§ **Task brief**
Swap "chevron" for "arrow" in the stretch from the line containing "Viewport: 1016px width, 667px" through the end of the listing, and give those lines again with nothing else changed.

§ **Task material**
□ □ □
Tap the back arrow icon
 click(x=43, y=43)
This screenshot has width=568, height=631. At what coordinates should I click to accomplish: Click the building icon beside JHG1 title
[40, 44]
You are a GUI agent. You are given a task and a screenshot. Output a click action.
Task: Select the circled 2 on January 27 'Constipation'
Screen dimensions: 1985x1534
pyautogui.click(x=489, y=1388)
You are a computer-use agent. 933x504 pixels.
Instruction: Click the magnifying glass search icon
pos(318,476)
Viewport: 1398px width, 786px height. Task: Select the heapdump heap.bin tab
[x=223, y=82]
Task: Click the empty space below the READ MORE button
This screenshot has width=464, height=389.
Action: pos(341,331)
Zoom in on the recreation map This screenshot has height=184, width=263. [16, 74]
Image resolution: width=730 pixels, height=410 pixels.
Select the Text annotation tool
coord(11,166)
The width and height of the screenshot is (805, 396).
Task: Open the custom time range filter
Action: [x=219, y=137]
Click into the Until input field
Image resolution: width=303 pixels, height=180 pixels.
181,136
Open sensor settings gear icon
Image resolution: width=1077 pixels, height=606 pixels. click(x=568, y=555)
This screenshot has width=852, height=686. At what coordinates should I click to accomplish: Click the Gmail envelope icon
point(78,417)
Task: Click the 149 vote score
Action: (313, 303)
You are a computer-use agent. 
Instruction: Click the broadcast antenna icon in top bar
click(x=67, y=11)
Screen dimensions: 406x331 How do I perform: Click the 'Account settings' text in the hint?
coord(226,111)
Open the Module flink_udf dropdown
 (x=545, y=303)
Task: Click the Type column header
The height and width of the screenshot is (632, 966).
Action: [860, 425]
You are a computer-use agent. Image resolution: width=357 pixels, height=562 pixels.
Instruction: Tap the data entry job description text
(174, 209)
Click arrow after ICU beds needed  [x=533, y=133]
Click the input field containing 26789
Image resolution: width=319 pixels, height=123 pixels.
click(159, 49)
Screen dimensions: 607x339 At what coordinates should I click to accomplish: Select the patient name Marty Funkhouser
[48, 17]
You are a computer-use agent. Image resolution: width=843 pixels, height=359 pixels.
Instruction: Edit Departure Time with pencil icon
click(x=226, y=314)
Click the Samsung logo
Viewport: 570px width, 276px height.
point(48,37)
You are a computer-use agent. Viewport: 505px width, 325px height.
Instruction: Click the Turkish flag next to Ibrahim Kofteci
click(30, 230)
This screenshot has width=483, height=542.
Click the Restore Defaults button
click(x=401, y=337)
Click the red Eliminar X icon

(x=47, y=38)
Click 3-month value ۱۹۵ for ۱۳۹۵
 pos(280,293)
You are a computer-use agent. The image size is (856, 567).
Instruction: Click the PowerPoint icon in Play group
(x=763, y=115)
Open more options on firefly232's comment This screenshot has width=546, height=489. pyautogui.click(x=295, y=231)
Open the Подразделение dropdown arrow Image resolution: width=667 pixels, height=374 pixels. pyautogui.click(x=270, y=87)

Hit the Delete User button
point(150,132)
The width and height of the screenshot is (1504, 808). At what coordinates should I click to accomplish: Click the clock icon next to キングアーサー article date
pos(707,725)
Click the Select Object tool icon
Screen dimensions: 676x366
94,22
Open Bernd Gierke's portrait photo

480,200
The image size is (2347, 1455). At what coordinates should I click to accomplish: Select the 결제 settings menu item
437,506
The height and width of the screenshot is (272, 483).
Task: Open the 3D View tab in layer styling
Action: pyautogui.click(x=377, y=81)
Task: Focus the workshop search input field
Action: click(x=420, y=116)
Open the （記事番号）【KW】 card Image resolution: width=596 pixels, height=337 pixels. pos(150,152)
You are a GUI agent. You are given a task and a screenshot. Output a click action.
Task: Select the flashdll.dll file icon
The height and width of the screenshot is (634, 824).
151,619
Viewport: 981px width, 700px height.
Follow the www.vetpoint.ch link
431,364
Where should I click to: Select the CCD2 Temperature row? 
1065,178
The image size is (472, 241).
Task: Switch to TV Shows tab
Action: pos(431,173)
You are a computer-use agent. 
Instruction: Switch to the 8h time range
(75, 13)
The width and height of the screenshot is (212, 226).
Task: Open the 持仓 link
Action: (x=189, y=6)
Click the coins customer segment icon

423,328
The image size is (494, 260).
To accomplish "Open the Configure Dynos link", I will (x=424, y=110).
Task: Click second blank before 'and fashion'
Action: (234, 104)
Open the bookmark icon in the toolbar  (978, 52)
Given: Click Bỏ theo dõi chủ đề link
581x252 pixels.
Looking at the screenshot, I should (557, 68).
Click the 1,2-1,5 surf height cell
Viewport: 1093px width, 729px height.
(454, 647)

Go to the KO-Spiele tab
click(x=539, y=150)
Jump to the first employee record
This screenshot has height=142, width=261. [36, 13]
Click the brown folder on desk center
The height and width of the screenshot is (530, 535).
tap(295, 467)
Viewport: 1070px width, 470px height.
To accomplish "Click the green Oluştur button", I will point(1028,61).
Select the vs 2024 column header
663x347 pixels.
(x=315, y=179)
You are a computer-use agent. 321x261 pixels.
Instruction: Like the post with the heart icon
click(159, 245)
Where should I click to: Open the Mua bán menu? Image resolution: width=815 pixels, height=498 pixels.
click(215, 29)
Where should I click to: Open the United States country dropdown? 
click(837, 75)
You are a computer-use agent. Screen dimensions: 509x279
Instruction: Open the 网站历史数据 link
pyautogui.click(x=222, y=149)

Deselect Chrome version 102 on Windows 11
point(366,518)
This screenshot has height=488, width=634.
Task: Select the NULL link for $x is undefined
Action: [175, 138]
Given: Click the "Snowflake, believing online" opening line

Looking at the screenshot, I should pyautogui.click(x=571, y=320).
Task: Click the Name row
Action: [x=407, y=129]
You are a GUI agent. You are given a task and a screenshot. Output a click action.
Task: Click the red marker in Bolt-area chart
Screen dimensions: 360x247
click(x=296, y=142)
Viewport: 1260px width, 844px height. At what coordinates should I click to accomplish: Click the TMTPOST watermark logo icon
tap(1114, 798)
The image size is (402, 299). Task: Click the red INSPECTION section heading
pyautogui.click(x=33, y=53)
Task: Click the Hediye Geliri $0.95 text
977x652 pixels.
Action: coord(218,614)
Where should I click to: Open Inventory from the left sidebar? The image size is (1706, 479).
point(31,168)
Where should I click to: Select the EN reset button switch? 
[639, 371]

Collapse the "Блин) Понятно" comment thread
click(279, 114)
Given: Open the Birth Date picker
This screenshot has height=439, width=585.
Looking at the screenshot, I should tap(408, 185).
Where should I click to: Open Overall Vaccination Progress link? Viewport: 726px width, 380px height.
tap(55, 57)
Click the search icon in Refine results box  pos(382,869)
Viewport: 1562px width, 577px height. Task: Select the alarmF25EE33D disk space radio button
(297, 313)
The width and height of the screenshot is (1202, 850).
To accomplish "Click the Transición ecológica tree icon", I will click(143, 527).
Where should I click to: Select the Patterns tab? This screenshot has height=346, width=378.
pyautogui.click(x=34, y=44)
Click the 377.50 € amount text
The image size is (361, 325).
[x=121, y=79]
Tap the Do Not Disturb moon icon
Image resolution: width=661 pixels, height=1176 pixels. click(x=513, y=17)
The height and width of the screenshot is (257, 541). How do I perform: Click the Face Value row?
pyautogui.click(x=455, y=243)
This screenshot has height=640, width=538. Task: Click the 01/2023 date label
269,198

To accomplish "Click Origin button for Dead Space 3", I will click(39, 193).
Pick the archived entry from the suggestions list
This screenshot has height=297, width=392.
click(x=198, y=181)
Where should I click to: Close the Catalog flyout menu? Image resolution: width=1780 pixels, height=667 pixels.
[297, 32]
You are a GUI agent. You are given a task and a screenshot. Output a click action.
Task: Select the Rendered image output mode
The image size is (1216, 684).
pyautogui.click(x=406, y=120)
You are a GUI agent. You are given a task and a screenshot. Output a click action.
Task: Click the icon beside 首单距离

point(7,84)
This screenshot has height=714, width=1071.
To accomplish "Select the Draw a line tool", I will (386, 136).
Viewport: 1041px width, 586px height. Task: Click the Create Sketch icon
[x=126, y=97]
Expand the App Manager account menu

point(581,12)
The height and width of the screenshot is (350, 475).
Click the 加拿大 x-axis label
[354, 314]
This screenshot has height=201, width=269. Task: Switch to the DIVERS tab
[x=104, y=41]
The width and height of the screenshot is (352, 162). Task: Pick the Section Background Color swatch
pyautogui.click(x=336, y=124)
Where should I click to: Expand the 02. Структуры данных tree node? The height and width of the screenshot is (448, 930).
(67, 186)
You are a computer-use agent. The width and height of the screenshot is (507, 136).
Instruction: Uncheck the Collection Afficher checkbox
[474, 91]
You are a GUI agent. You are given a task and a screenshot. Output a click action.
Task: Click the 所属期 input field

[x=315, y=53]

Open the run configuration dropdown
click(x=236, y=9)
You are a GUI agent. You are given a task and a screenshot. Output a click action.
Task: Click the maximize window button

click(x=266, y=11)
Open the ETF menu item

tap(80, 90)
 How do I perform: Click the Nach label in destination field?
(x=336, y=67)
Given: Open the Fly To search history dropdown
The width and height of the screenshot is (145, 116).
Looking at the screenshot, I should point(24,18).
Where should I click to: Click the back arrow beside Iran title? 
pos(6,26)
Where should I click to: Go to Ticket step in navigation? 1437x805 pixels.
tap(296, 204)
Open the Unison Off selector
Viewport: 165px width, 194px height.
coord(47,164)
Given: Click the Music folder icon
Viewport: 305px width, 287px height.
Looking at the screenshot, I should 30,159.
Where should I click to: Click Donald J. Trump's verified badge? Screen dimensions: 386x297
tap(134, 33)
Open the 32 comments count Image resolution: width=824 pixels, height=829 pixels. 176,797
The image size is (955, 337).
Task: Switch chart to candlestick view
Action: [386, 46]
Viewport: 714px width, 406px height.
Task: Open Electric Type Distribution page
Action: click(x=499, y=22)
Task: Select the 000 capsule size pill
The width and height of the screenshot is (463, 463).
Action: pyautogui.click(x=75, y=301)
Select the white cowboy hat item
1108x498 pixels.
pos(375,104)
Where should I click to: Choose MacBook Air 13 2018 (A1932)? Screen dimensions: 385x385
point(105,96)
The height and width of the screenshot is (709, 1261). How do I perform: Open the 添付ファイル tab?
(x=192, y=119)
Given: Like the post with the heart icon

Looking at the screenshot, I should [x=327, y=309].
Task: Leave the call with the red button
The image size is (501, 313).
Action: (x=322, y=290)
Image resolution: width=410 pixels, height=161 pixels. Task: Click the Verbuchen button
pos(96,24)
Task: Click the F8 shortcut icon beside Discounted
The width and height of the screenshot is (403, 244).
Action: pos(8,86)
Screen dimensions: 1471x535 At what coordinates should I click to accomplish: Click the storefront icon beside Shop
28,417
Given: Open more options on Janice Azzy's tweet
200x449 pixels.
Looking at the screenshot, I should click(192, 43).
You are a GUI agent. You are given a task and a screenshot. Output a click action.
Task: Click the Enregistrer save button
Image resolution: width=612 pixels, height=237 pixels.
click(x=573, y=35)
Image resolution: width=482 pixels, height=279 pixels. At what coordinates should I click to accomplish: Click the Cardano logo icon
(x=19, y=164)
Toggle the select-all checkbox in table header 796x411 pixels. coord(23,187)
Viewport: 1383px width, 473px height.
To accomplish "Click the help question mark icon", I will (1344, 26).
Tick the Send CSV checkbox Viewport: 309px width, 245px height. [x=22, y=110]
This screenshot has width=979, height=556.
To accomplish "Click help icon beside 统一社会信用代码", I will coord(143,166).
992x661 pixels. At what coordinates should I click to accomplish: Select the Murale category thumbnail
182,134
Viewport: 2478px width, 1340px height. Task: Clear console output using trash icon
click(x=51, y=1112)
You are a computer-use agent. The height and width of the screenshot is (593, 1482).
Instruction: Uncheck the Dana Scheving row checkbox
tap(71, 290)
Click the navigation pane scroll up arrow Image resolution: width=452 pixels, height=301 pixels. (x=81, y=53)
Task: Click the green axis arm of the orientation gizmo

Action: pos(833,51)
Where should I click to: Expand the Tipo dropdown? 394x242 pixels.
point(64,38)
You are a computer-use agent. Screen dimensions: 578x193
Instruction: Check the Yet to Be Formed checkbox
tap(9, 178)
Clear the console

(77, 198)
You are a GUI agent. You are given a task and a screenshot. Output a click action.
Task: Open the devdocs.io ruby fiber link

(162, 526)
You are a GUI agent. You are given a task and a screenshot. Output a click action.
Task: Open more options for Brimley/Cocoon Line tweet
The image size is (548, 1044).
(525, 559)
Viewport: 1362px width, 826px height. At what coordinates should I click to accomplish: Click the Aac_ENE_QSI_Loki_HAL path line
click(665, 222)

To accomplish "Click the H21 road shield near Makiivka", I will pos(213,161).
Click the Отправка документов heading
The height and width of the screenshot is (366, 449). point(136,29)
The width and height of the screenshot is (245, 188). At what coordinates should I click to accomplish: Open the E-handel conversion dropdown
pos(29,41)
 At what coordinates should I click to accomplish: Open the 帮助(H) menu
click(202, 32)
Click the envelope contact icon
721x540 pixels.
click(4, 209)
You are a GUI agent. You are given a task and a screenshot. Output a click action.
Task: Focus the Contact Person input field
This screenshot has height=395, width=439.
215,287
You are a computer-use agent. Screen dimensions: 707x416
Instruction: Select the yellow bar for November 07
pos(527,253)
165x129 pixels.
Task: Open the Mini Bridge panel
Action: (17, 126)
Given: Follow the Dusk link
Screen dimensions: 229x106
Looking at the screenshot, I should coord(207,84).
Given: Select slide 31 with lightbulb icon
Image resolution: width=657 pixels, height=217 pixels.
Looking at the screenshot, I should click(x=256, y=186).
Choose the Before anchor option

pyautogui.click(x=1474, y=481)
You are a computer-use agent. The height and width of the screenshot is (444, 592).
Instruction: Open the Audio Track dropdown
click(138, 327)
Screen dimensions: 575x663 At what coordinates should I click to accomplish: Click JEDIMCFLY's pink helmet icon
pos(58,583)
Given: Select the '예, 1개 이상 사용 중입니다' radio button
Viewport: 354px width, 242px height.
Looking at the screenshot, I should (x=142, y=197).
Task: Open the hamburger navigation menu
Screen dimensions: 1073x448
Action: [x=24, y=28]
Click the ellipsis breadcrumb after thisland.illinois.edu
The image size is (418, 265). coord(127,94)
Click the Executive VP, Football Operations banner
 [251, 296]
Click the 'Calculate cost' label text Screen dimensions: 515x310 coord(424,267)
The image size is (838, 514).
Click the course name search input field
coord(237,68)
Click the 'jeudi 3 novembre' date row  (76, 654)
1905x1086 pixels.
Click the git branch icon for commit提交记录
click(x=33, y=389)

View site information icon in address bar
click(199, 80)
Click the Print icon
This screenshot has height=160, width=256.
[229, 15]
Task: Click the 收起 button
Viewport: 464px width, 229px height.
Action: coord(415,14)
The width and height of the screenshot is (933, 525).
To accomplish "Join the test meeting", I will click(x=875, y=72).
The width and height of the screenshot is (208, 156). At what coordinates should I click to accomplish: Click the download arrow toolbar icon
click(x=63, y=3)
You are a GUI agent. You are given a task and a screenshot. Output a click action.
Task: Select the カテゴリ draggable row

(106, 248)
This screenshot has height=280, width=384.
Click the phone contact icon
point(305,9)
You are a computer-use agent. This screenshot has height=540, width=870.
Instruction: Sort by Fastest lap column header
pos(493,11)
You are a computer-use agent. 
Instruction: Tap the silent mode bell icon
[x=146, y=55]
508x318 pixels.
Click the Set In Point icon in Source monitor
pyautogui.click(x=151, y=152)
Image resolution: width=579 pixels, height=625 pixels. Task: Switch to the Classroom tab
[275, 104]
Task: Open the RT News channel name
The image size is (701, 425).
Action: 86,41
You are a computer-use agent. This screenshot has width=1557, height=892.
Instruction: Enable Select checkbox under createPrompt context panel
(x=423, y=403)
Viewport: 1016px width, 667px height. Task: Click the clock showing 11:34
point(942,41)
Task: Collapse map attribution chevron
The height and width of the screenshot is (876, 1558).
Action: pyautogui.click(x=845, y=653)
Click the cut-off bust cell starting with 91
□ □ □
§ **Response to this task**
Viewport: 1016px width, 667px height. Task: Click the clock showing 11:34
point(942,41)
Task: Collapse map attribution arrow
The height and width of the screenshot is (876, 1558).
Action: pyautogui.click(x=845, y=653)
Click the cut-off bust cell starting with 91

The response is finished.